■ **WHAT THE EXERCISE ASKS**: What is needed is an exact transcription of every record.

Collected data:
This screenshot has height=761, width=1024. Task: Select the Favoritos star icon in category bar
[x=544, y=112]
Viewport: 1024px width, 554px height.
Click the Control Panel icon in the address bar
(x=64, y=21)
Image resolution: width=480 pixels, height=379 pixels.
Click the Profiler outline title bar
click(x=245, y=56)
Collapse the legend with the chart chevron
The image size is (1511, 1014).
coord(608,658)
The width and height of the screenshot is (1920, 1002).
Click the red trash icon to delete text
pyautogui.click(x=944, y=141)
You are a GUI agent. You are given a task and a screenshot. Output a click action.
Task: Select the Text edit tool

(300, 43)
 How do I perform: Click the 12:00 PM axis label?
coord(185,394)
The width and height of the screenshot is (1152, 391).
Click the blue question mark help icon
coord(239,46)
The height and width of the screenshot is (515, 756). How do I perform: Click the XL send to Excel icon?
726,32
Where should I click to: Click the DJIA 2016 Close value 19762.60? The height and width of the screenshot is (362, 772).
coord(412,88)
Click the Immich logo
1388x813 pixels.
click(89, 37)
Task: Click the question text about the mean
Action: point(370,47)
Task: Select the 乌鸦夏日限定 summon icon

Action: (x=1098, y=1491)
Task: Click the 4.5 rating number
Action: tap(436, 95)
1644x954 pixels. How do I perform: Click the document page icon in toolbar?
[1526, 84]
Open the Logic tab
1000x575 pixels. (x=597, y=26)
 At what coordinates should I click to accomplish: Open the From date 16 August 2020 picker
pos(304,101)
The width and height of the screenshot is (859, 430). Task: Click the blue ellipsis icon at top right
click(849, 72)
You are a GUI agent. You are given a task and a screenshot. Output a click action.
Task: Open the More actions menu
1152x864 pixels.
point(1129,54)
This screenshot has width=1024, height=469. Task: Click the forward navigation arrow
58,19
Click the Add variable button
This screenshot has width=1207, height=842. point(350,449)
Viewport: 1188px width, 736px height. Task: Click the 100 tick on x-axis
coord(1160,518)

■ **TASK OUTPUT**:
This screenshot has height=761, width=1024. Task: Select the Favoritos star icon in category bar
[x=544, y=112]
Viewport: 1024px width, 554px height.
Click the Control Panel icon in the address bar
(x=64, y=21)
Image resolution: width=480 pixels, height=379 pixels.
Click the Profiler outline title bar
click(x=245, y=56)
Collapse the legend with the chart chevron
The image size is (1511, 1014).
coord(608,658)
The width and height of the screenshot is (1920, 1002).
Click the red trash icon to delete text
pyautogui.click(x=944, y=141)
You are a GUI agent. You are given a task and a screenshot. Output a click action.
Task: Select the Text edit tool

(300, 43)
 How do I perform: Click the 12:00 PM axis label?
coord(185,394)
The width and height of the screenshot is (1152, 391).
Click the blue question mark help icon
coord(239,46)
The height and width of the screenshot is (515, 756). How do I perform: Click the XL send to Excel icon?
726,32
Where should I click to: Click the DJIA 2016 Close value 19762.60? The height and width of the screenshot is (362, 772).
coord(412,88)
Click the Immich logo
1388x813 pixels.
click(89, 37)
Task: Click the question text about the mean
Action: point(370,47)
Task: Select the 乌鸦夏日限定 summon icon

Action: (x=1098, y=1491)
Task: Click the 4.5 rating number
Action: tap(436, 95)
1644x954 pixels. How do I perform: Click the document page icon in toolbar?
[1526, 84]
Open the Logic tab
1000x575 pixels. (x=597, y=26)
 At what coordinates should I click to accomplish: Open the From date 16 August 2020 picker
pos(304,101)
The width and height of the screenshot is (859, 430). Task: Click the blue ellipsis icon at top right
click(849, 72)
You are a GUI agent. You are given a task and a screenshot. Output a click action.
Task: Open the More actions menu
1152x864 pixels.
point(1129,54)
This screenshot has width=1024, height=469. Task: Click the forward navigation arrow
58,19
Click the Add variable button
This screenshot has width=1207, height=842. point(350,449)
Viewport: 1188px width, 736px height. Task: Click the 100 tick on x-axis
coord(1160,518)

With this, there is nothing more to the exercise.